BERAU – Dinas Lingkungan Hidup dan Kebersihan (DLHK) Kabupaten Berau masih menghadapi keterbatasan sumber daya manusia (SDM) dalam pengelolaan kebersihan sungai, khususnya untuk operasional perahu pembersih di Sungai Segah. Kondisi ini membuat kegiatan pembersihan belum dapat dilakukan secara maksimal setiap hari.
Pelaksana Tugas (Plt) Kepala Bidang Kebersihan dan Pengelolaan Sampah Limbah B3 DLHK Berau, Helmi, menjelaskan bahwa perahu kebersihan yang beroperasi di kawasan tepian Sungai Segah saat ini hanya dijalankan sekitar tiga kali dalam sepekan.
“Operasionalnya tidak setiap hari, karena petugas kita di lapangan masih terbatas. Dalam seminggu itu sekitar tiga kali,” ujarnya.
Menurutnya, keterbatasan tenaga lapangan menjadi kendala utama dalam optimalisasi armada yang tersedia.

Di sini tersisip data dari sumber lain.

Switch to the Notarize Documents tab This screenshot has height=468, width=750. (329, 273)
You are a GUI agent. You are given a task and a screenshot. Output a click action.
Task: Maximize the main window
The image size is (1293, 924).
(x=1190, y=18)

Saat ini DLHK Berau memiliki tiga unit perahu kebersihan. Namun, ketiganya belum dapat dioperasikan secara bersamaan setiap hari karena jumlah personel tidak mencukupi.
“SDM kita sangat kurang. Kita punya tiga perahu, tidak ada penambahan perahu. Yang kita upayakan hanya penambahan SDM saja,” katanya.
Helmi menjelaskan, idealnya satu unit perahu kebersihan dioperasikan oleh empat orang petugas. Dengan demikian, untuk mengoptimalkan tiga perahu yang ada, DLHK setidaknya membutuhkan tambahan delapan hingga sepuluh orang tenaga lapangan.
Kehadiran perahu pembersih ini dinilai penting untuk menjaga kebersihan Sungai Segah yang menjadi salah satu urat nadi aktivitas masyarakat, baik sebagai jalur transportasi air maupun penunjang kegiatan ekonomi dan wisata tepian sungai. Sampah kiriman dari hulu serta limbah rumah tangga yang masih dibuang ke sungai menjadi tantangan tersendiri dalam menjaga kualitas lingkungan perairan.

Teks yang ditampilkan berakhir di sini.